Beyond saving, another way to take advantage of compound returns is through investing.

Investing is higher risk than a savings account, but it can also lead to higher returns. That’s why when Buffett started gifting his family shares instead of cash, Mary Buffett wisely chose to retain her gifted shares in a diversified trust, rather than cashing them out.

But you don’t need to invest in private trusts to ensure your portfolio is diversified.

With Acorns, you get instant diversification every time you spend. Their platform helps you start saving and investing each time you make a purchase on your credit or debit card.
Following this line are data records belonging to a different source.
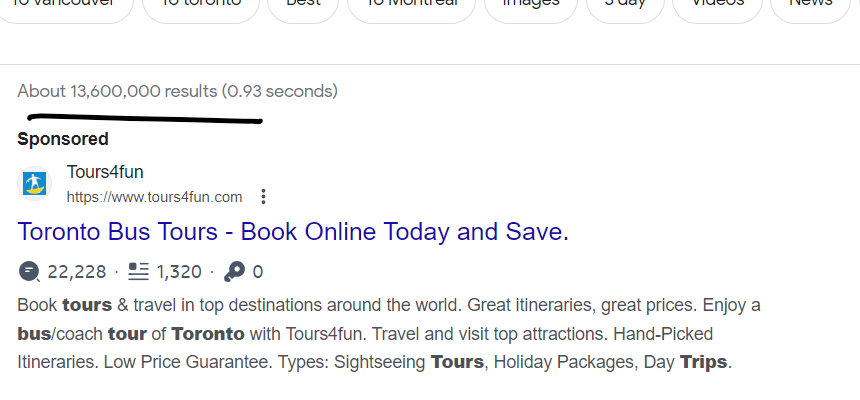Viewport: 860px width, 400px height.
Task: Click the 'About 13,600,000 results' text
Action: (117, 91)
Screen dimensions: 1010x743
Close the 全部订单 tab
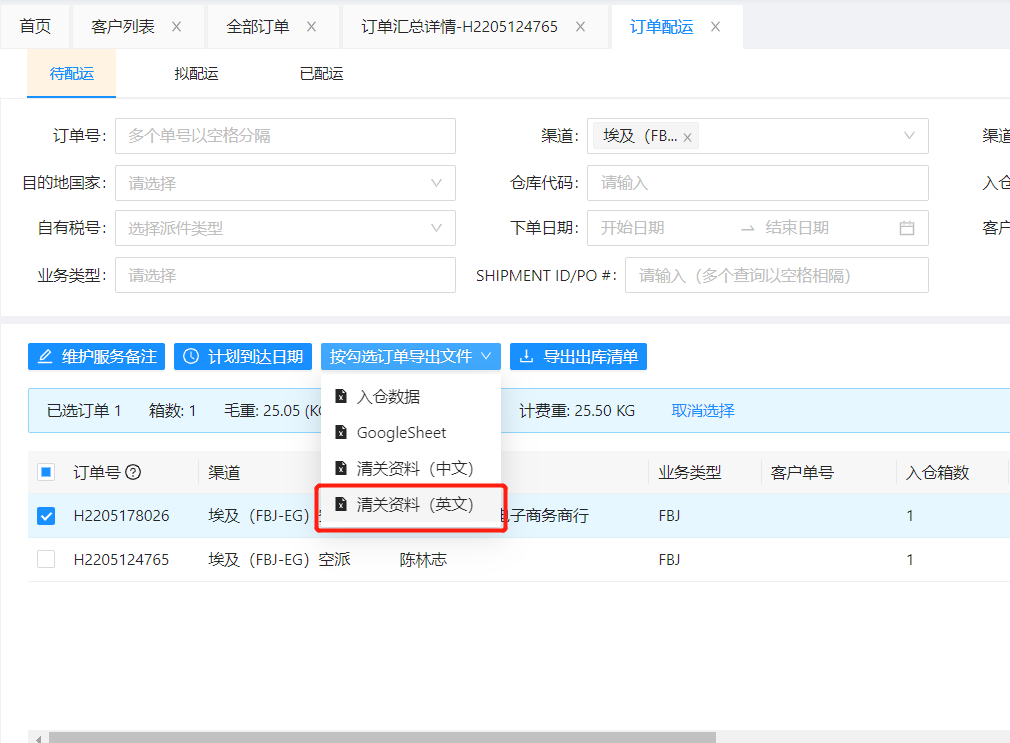[312, 27]
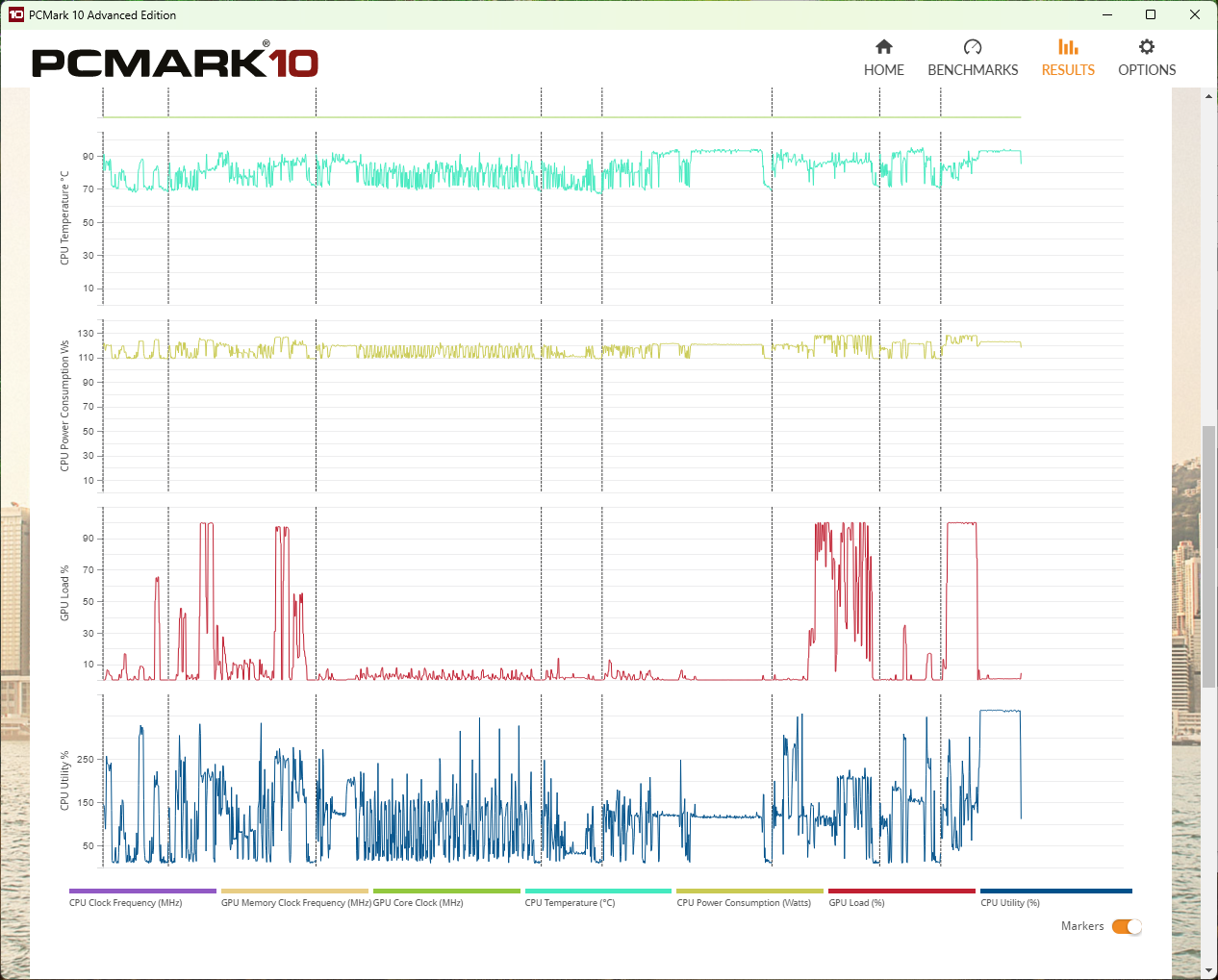This screenshot has width=1218, height=980.
Task: Select the Results bar chart icon
Action: [x=1068, y=47]
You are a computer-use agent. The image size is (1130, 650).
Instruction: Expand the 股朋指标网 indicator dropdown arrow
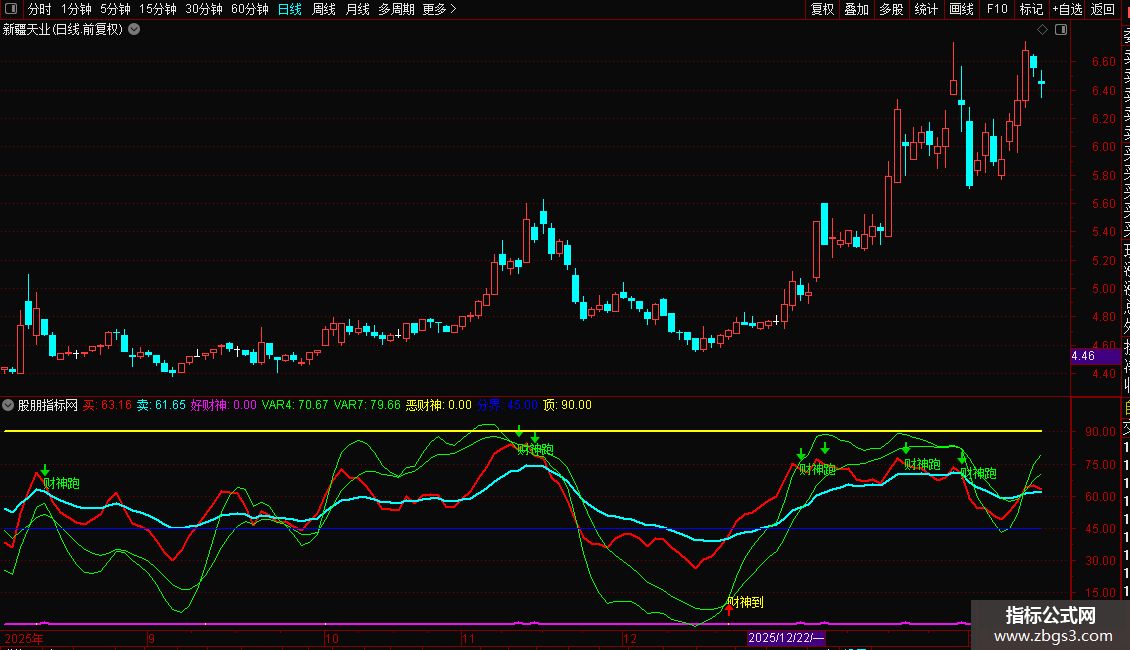pos(9,405)
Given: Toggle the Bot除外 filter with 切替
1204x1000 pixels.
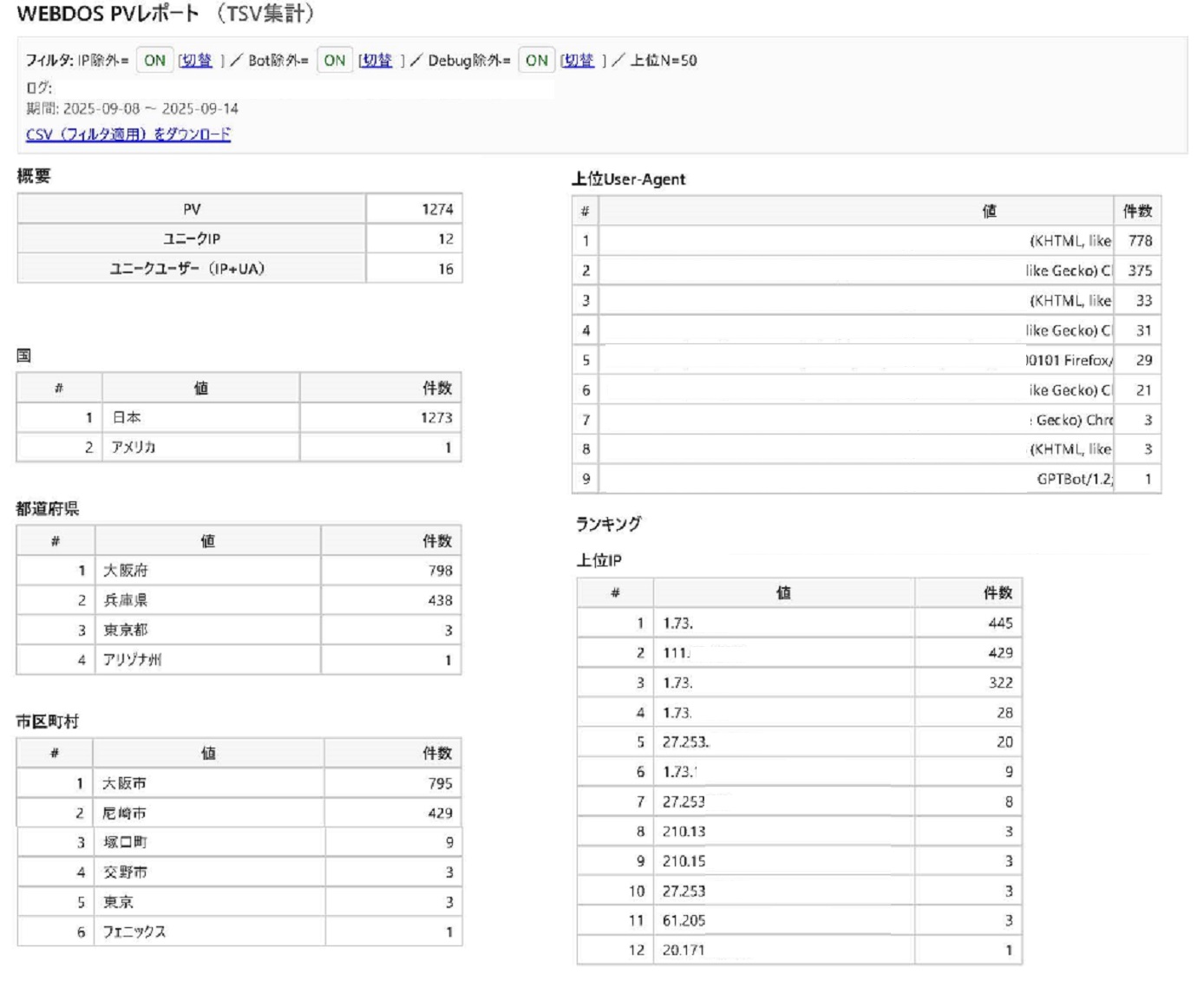Looking at the screenshot, I should [x=376, y=61].
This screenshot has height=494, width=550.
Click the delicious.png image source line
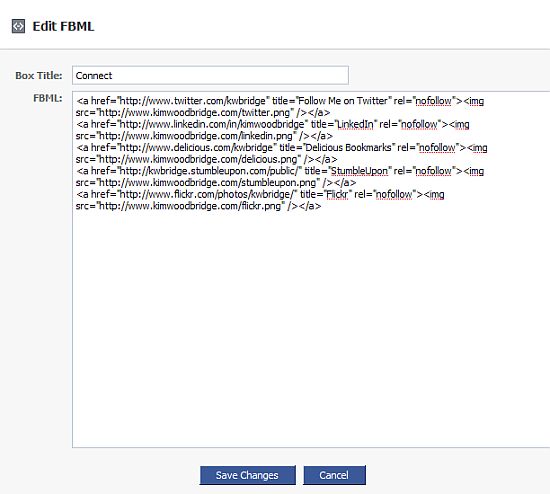(x=206, y=159)
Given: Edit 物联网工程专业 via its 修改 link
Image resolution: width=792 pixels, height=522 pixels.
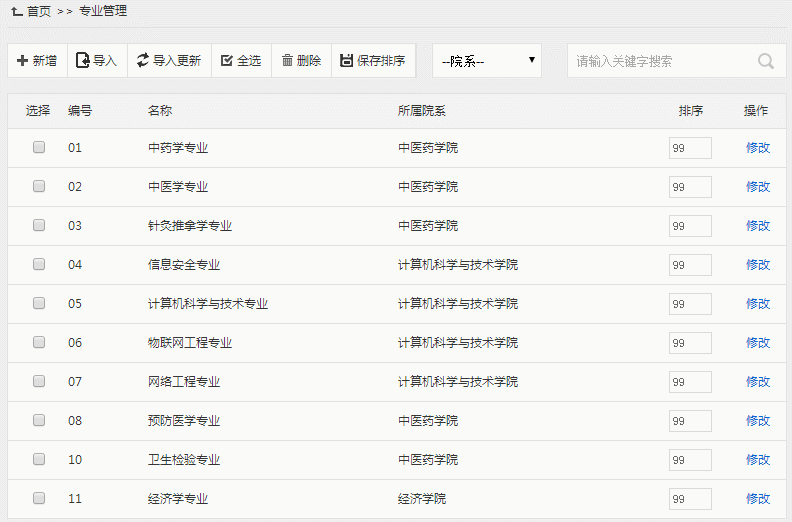Looking at the screenshot, I should (758, 342).
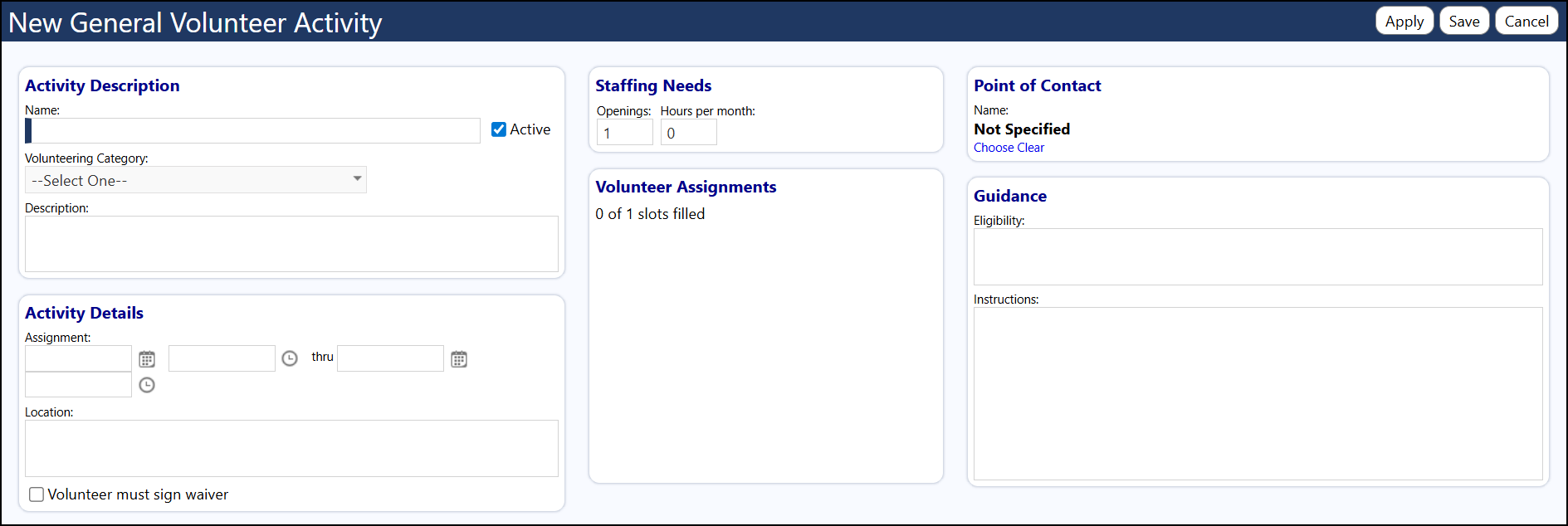The height and width of the screenshot is (526, 1568).
Task: Uncheck the Active checkbox
Action: 499,129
When you spend, Acorns automatically rounds up the price of the purchase to the nearest dollar, and places the excess into a smart investment portfolio.

Sign up for Acorns today and receive a $20 bonus investment.

3. Real estate

In 2012, Warren Buffett told CNBC that if there was a way to buy thousands of single-family homes at once, and to manage them easily, he would “load up.” He also emphasized he’d take out mortgages at “very, very low rates.”

Not everyone can purchase multiple properties, nor can they tap into low mortgage rates. After all, the average rate for a 30-year mortgage was 3.65% in 2012. These days, a 30-year fixed mortgage rate is 7.13%.

There are, however, ways to invest in real estate and avoid some of the downsides of the market.

You can tap into this market by investing in shares of vacation homes or rental properties through platforms like Arrived.

Backed by world-class investors including Jeff Bezos, Arrived allows you to invest in shares of vacation and rental properties, earning a passive income stream without the extra work that comes with being a landlord of your own rental property.

To get started, simply browse through their selection of vetted properties, each picked for their potential appreciation and income generation. Once you choose a property, you can start investing with as little as $100, potentially earning quarterly dividends.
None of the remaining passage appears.